O Governo apontou ontem um novo Presidente do Conselho de Administração (PCA) da Empresa Nacional de Hidrocarbonetos (ENH), Estêvão Pale, um carreirista do sector, que vem dirigindo com sucesso uma das principais subsidiárias da empresa petrolífera nacional, a Companhia Moçambicana de Hidrocarbonetos (CMH). A ascensão de Pale corresponde a queda do economista Omar Mithá, um “outsider” proveniente da banca comercial.
Mithá fora apontado em Agosto de 2015, poucos meses após a chegada ao poder de Filipe Nyusi. Seu mandato de 4 anos à frente da ENH terminara em Agosto do ano passado. Desde lá, ele foi “posto de molho”. Carlos Agostinho do Rosário, o Primeiro-Ministro repetente de Nyusi, mostrou-se, dizem fontes de “Carta”, em desfavor à renovação de Mithá. Porquê? A razão primária nunca nos foi apontada, mas nos corredores principais da indústria, Mithá alimentou a fama de um “homem de trato difícil”, com “mau feitio”, pouco dado a ouvir opiniões distintas da sua.
Ele tinha sido uma escolha pessoal de Filipe Nyusi. Mas, nos últimos anos, o PR cansou-se de ouvir reclamações sobre o seu alegado mau feitio. Por isso, sua saída já estava traçada. E Mithá sabia.
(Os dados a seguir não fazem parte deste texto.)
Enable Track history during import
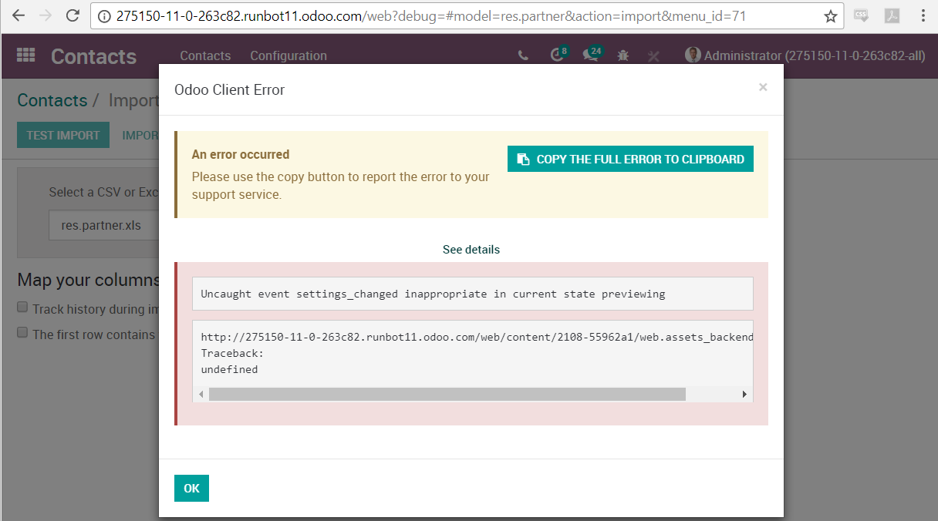 [22, 306]
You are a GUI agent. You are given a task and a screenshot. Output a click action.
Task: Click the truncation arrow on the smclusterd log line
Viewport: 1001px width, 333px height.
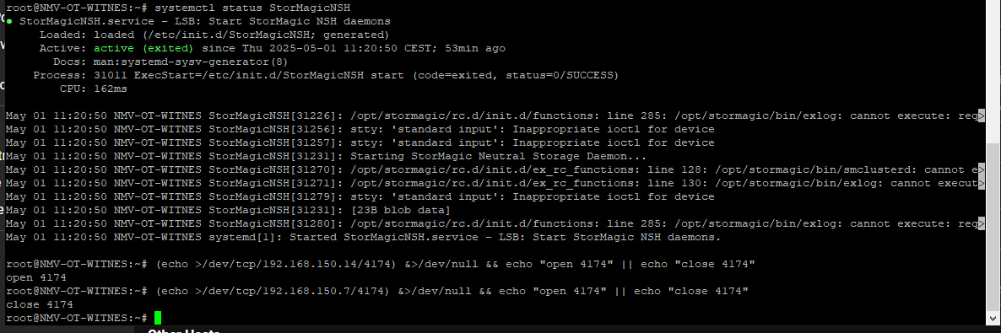[x=982, y=169]
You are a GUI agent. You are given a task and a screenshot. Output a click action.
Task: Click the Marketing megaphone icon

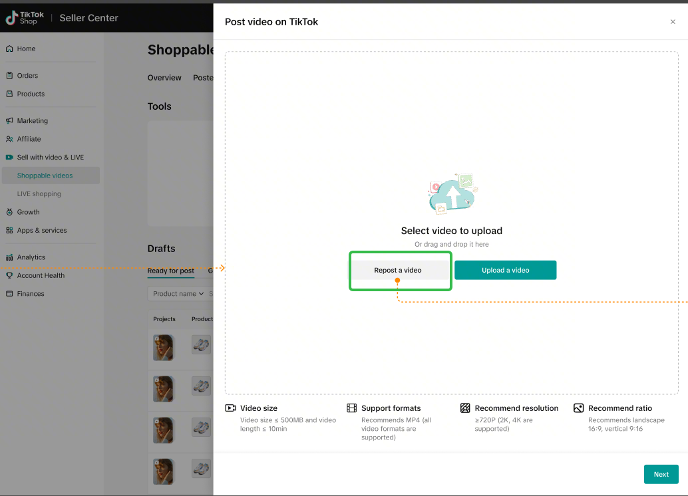pyautogui.click(x=9, y=121)
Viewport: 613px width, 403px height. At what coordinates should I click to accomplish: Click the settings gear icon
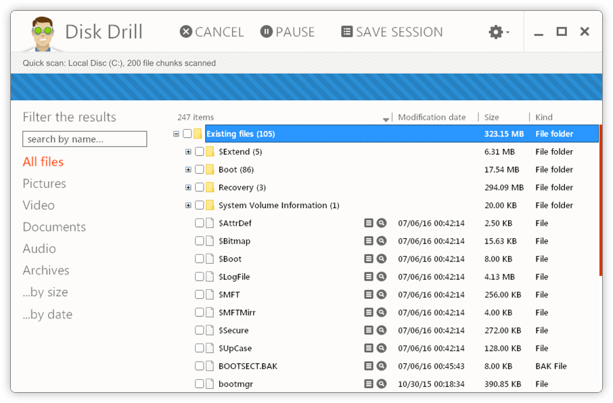click(x=496, y=32)
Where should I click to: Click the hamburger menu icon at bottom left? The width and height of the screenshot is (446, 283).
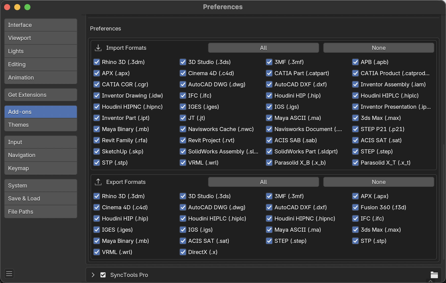pos(9,274)
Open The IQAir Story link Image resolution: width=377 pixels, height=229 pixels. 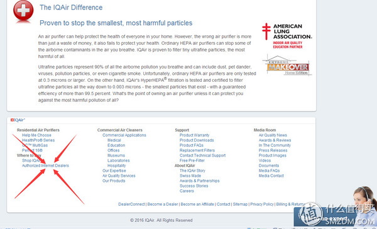(192, 170)
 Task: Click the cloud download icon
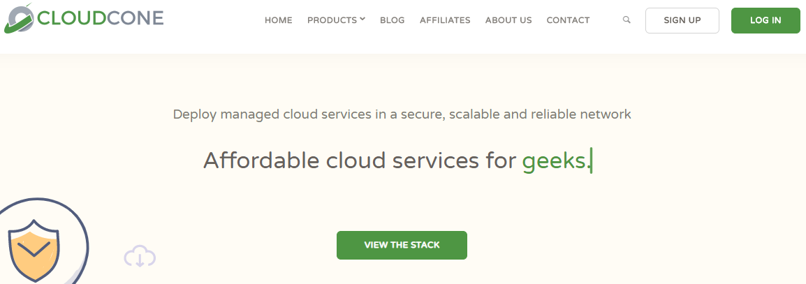[140, 256]
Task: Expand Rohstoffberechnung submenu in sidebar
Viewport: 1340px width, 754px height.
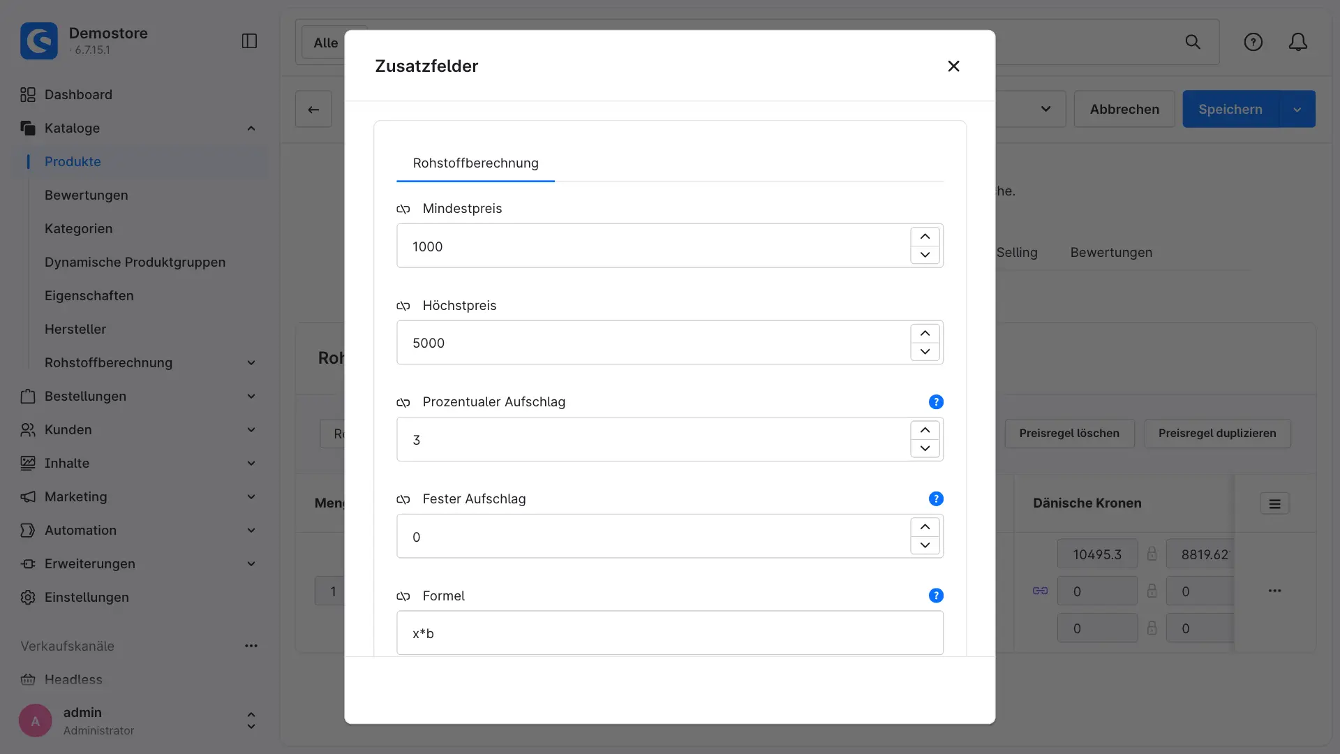Action: 251,362
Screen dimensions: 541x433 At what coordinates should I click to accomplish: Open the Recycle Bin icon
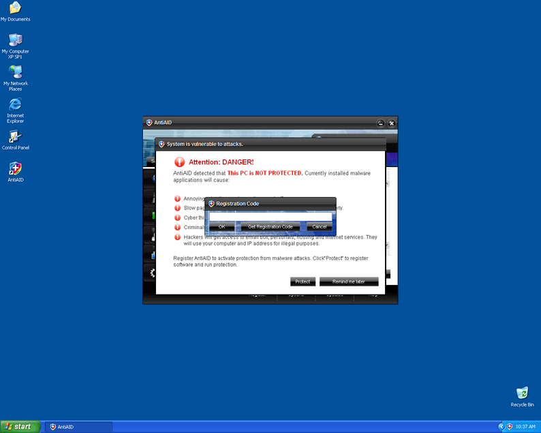[522, 393]
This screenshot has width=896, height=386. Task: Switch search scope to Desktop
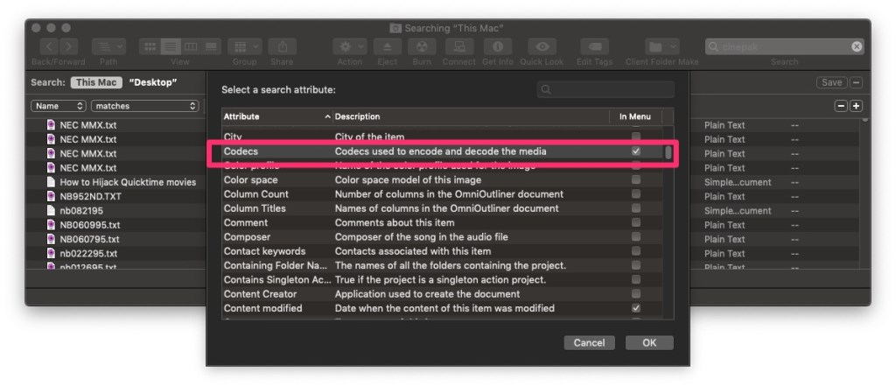click(153, 82)
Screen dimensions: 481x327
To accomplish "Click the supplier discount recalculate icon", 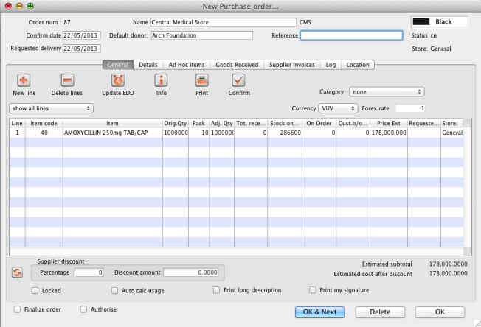I will click(x=16, y=273).
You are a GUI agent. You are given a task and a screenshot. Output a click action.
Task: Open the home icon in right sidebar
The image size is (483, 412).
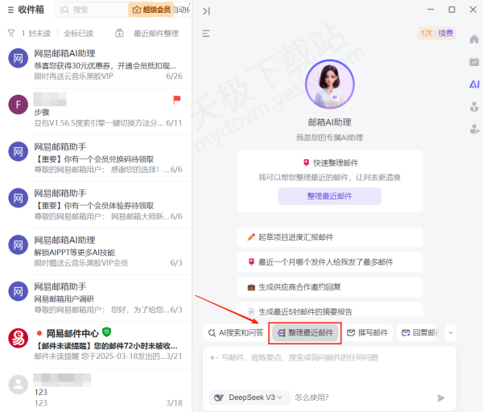coord(474,39)
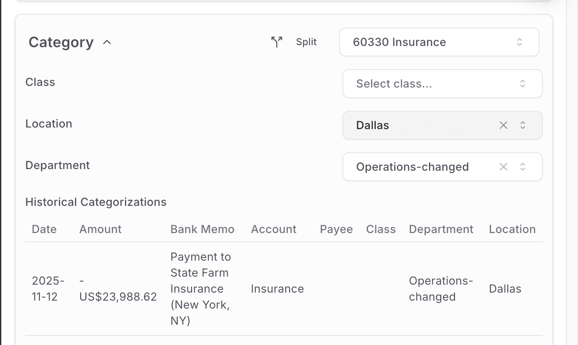Click the chevron on the 60330 Insurance selector
Viewport: 578px width, 345px height.
[x=520, y=42]
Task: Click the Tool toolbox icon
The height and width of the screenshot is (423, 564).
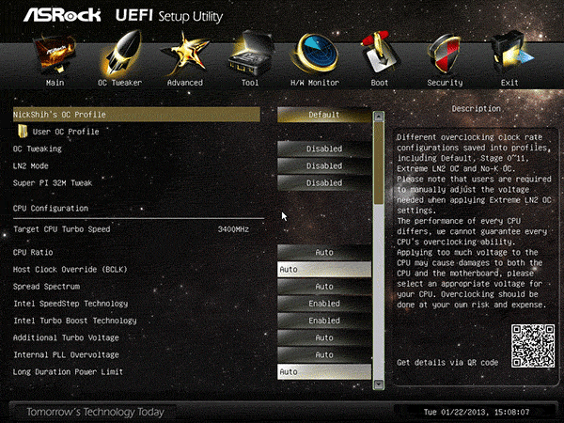Action: (x=250, y=58)
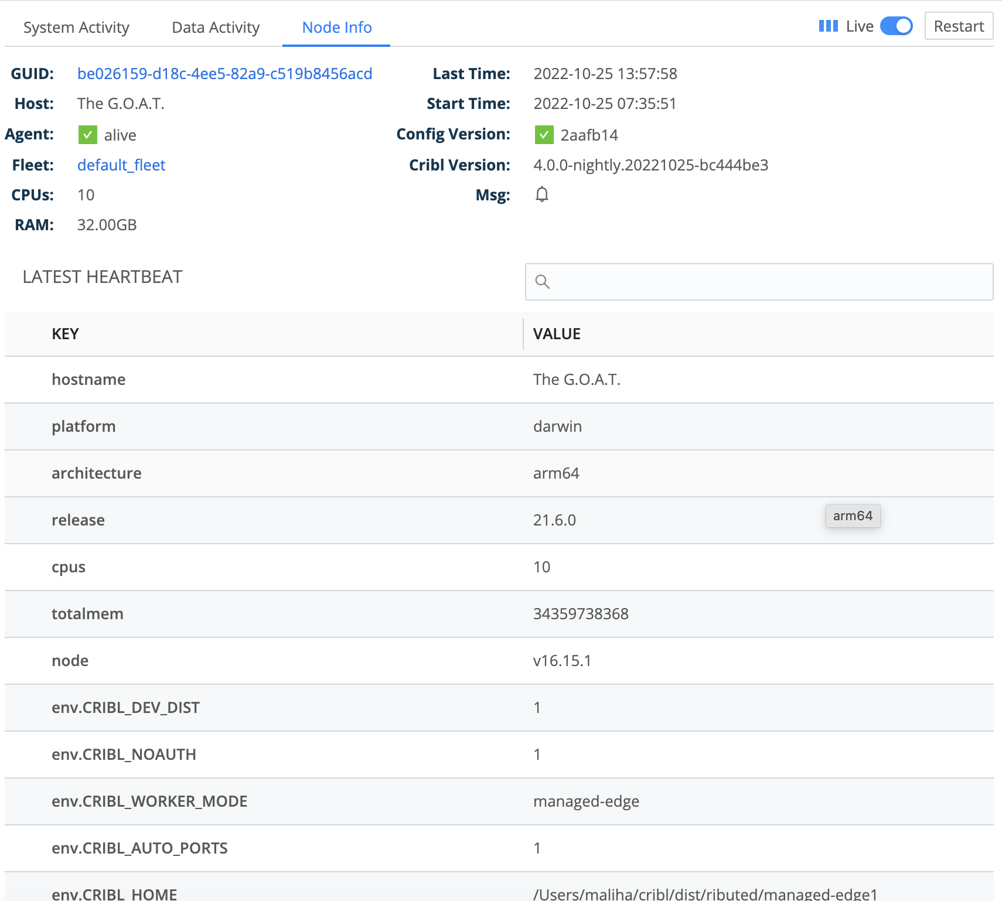Click the VALUE column header
This screenshot has height=901, width=1002.
[555, 333]
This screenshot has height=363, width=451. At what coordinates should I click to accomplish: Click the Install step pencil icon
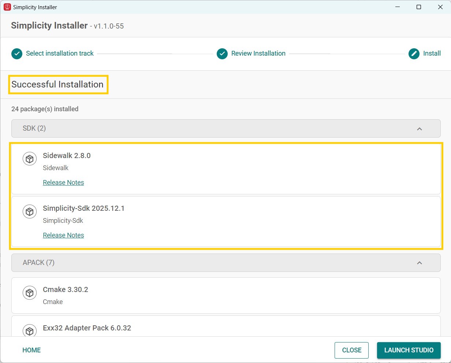pos(414,54)
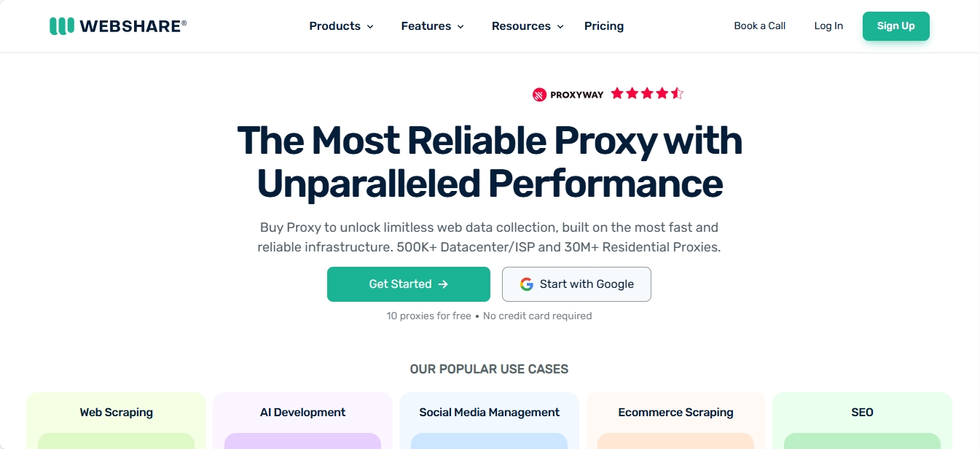Expand the Products dropdown chevron

pyautogui.click(x=370, y=27)
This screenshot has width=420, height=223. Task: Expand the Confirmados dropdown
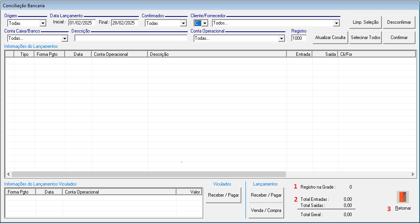pos(183,23)
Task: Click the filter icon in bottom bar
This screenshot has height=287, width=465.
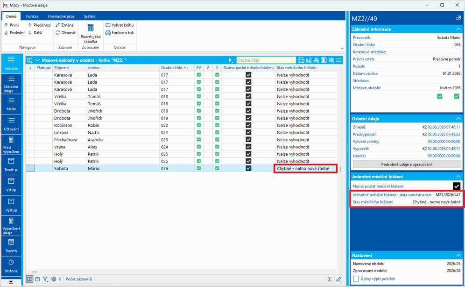Action: coord(45,279)
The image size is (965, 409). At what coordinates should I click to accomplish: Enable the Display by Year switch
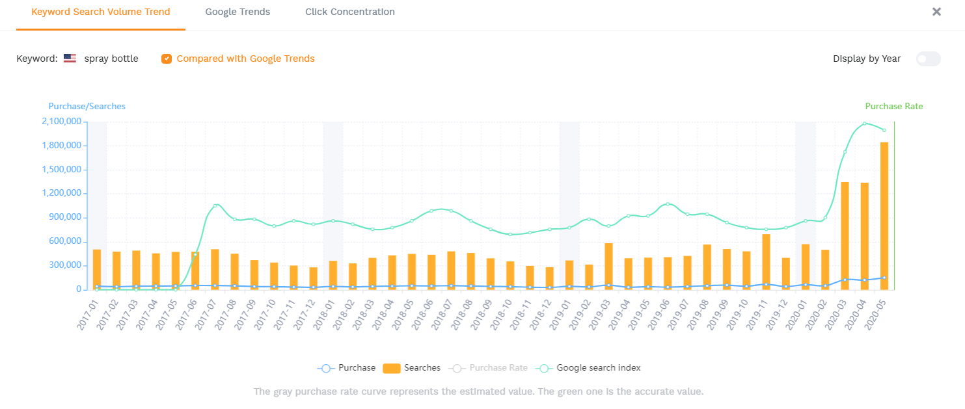tap(928, 59)
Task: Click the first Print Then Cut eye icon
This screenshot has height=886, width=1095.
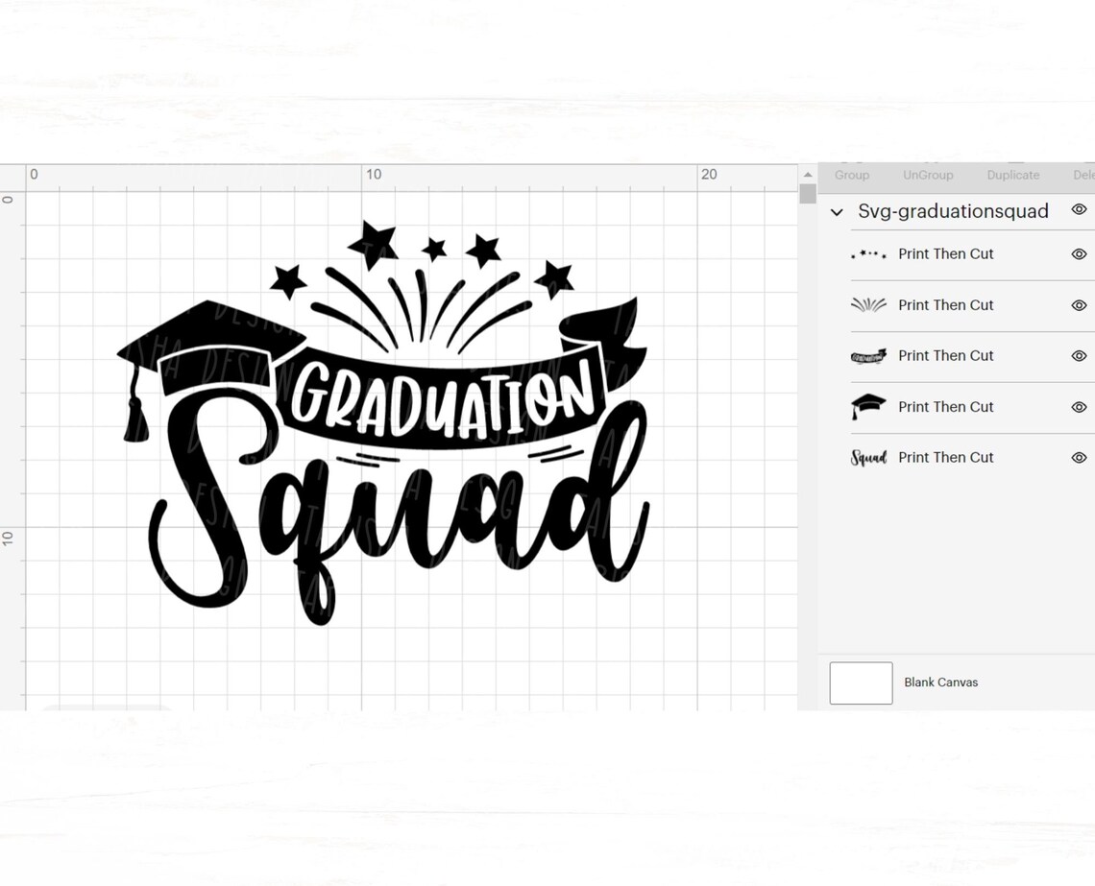Action: pos(1079,254)
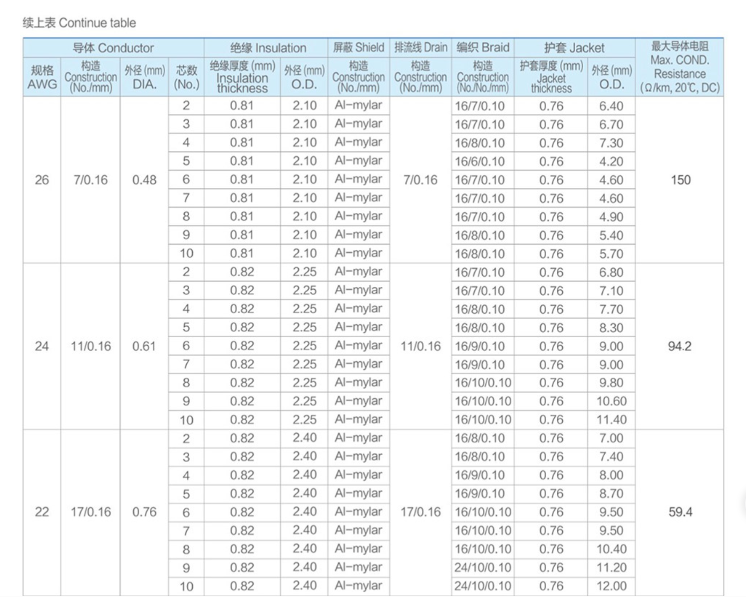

Em Dezembro, ele começou a remover seus pertences do gabinete e preparou-se para entregar as pastas.
Durante o seu mandato, Mithá conseguiu, em Abril de 2019, aquele que foi o seu principal feito: consolidar as contas atrasadas da empresa, ao publicar o Relatório e Contas dos exercícios fiscais referentes aos anos 2016 e 2017, o qual mostrava a situação financeira das suas seis subsidiárias, nomeadamente a CMH (Companhia Moçambicana de Hidrocarbonetos), a CMG (Companhia Moçambicana de Gasoduto), ENH Integrated Logistics Services, a ENH Logistics (ENHILS), a Gás Natural, PCD (Portos de Cabo Delgado) e a ENHL Bonatti. No Relatório apresentam-se também as contas das empresas nas quais a ENH detém participações, designadamente a Matola Gas Company, a ROMPCO, ENH Kogas e a ENMAR.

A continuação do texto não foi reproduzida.